“The most critical challenge for Nigeria today is the curtailment of food importation to conserve foreign exchange and wheat is a strategic crop owing to the huge economic value for the country”, President Muhammadu Buhari has stated.
He lamented that currently, the country spends about $4.6 billion per annum on importation of food stuff, despite the country’s huge agricultural potential, leading to abysmally low production and increasing consumption.
Consequently, the President said his administration would pay serious attention to agriculture to ensure food security and nutritional safety for the country, whose population could reach 500 million people by 2050.
President Buhari, who made the assertion in a message to the National Wheat Farmers Field Day at Alkamawa, Bunkure local government area of Kano state, affirmed that Nigeria has capacity to attain resilient status in wheat production.
Represented by the Minister of Agriculture, Chief Audu Ogbe, the President, therefore, assured that government will continue to strive for excellence in attaining the much desired self sufficiency in wheat production within the shortest possible time.
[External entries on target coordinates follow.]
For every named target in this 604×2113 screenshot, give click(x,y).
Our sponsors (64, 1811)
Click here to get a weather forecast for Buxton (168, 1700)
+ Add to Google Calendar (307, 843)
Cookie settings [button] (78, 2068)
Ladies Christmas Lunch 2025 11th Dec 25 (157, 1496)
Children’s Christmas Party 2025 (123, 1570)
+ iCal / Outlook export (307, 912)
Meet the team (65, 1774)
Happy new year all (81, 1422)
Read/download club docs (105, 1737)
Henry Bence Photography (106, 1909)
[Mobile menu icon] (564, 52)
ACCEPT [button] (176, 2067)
The government, he added, would carefully examine the hurdles to the implementation of the National Wheat policy and check activities of unscrupulous people who engage in scuttling wheat production across the country.
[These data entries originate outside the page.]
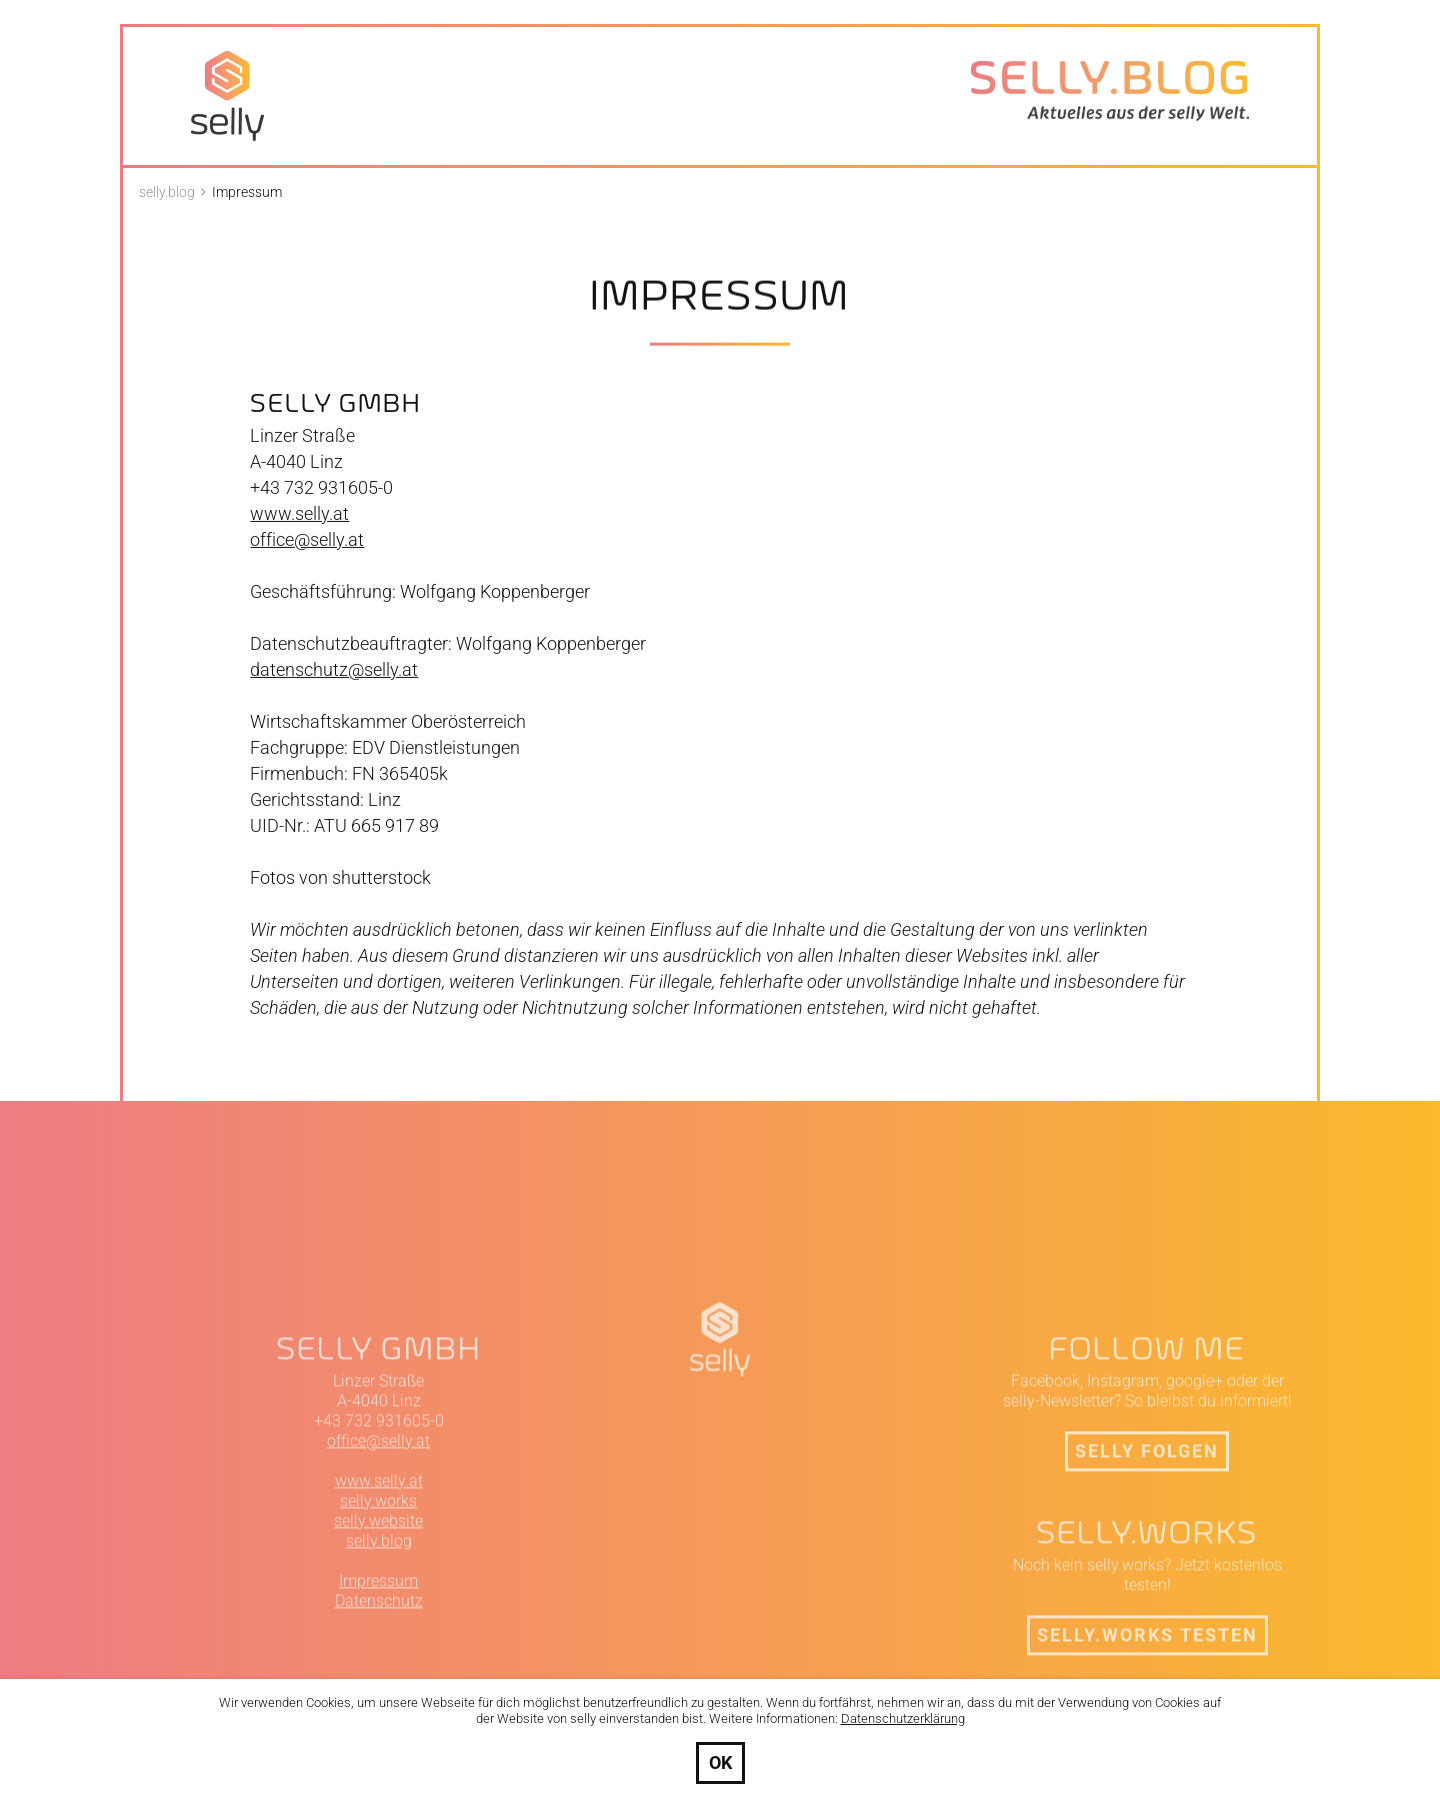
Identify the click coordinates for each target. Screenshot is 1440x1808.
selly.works (378, 1630)
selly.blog (379, 1670)
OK (720, 1762)
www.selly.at (299, 536)
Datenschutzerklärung (903, 1718)
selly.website (378, 1650)
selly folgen (1147, 1580)
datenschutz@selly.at (334, 692)
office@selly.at (307, 562)
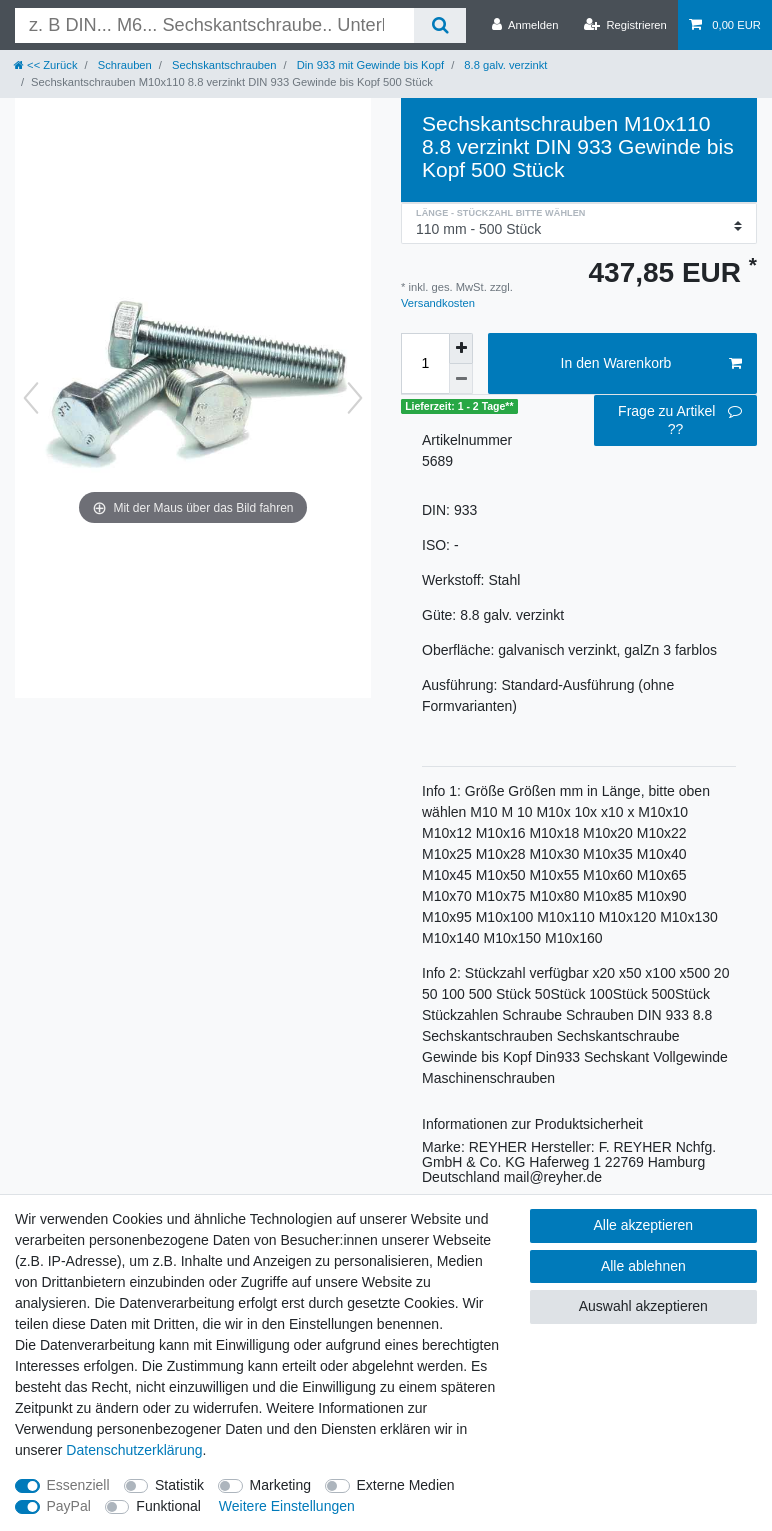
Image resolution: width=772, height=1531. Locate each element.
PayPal (69, 1506)
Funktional (168, 1506)
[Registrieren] (625, 25)
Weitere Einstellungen (287, 1506)
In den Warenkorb (651, 364)
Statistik (179, 1485)
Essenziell (78, 1485)
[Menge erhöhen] (461, 348)
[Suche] (439, 25)
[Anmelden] (525, 25)
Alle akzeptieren (644, 1225)
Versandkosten (438, 303)
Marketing (280, 1485)
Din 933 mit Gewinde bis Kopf (369, 65)
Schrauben (123, 65)
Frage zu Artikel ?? (680, 420)
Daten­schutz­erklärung (134, 1450)
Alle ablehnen (643, 1266)
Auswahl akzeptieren (643, 1306)
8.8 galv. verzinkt (504, 65)
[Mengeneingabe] (425, 364)
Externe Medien (406, 1485)
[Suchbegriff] (214, 25)
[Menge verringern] (461, 379)
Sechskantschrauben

President Buhari assured of support to farmers through the provision of seeds and other farm inputs, to boost local production, urging them to double efforts so as to achieve the desired results.
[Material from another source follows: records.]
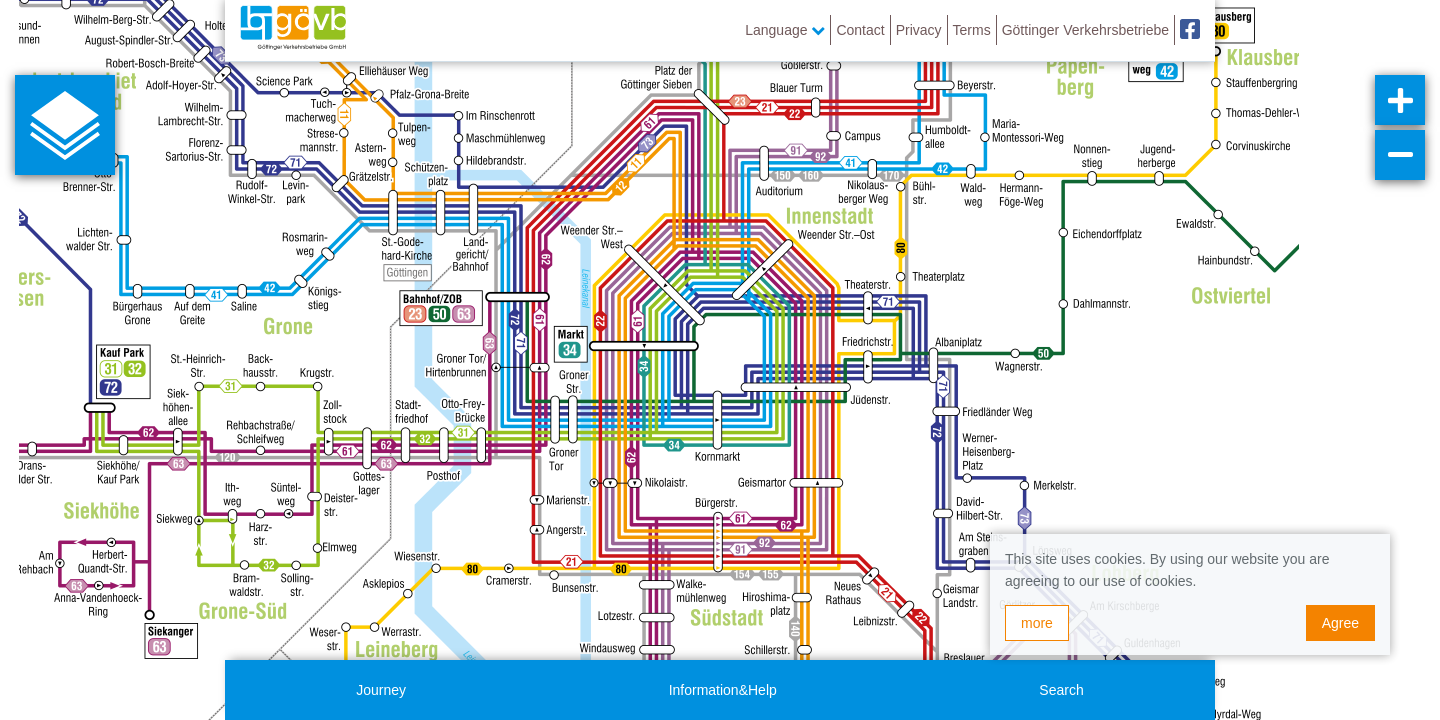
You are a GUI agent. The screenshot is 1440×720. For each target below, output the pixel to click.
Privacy (919, 30)
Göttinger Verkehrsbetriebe (1085, 30)
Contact (860, 30)
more (1037, 623)
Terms (972, 30)
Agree (1340, 623)
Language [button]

While assuring the farmers that the administration would ensure the right price for wheat, he appealed to millers to uptake every grain produced.
He also restated determination to import grass seeds, until they can be produced by local research institutes, to develop fodder for cattle, so as avert recurrent farmers/herdsmen clashes and to stabilize the Fulani family, “because they do not have to live in the bush with their children not going to school”.
President Buhari applauded Kano state government for taking the lead in investing in wheat production and providing grazing reserves for herdsmen, urging other states to emulate the worthy example.
On his part, Kano state governor, Dr. Abdullahi Umar Ganduje announced that his government recently purchased and distributed 5, 000 irrigation water pumps free to peasant farmers across the state as part of efforts to revitalize wheat and rice production.
The state government, he added, also drilled 1,000 tubewells across rice and wheat producing communities, under a programme tagged “Drive Away Dry Season”, adding that the state has high potentials for food sufficiency and export.
“The state’s agricultural policy provides necessary impetus aimed at facilitating increased agricultural output and employment generation to the teeming populace under the newly introduced concept of developing commercial agriculture”, Governor Ganduje maintained.
In his speech, the Executive Directors, Lake Chad Research Institute and Team Leader, Wheat Value Chin, Dr. Oluwasina G. Olabanji, said the institute would consolidate research on improved seeds to be provided to farmers to encourage them to participate fully in the production of rice and wheat.
Also speaking, the governor of Kebbi state, Sen. Abubakar A. Bagudu expressed appreciation to the Federal government for placing greater priority on agricultural development as an integral part of national security stressed the need for attention to be paid to the provision of quality seeds to farmers for the sake of agricultural growth.
The chairman Senate Committee on Agriculture, Senator Abdullahi Adamu, appealed to the Federal government to provide adequate incentives to wheat farmers, assuring that the Senate would not relent in putting in place enabling legislation that improve agriculture in the country.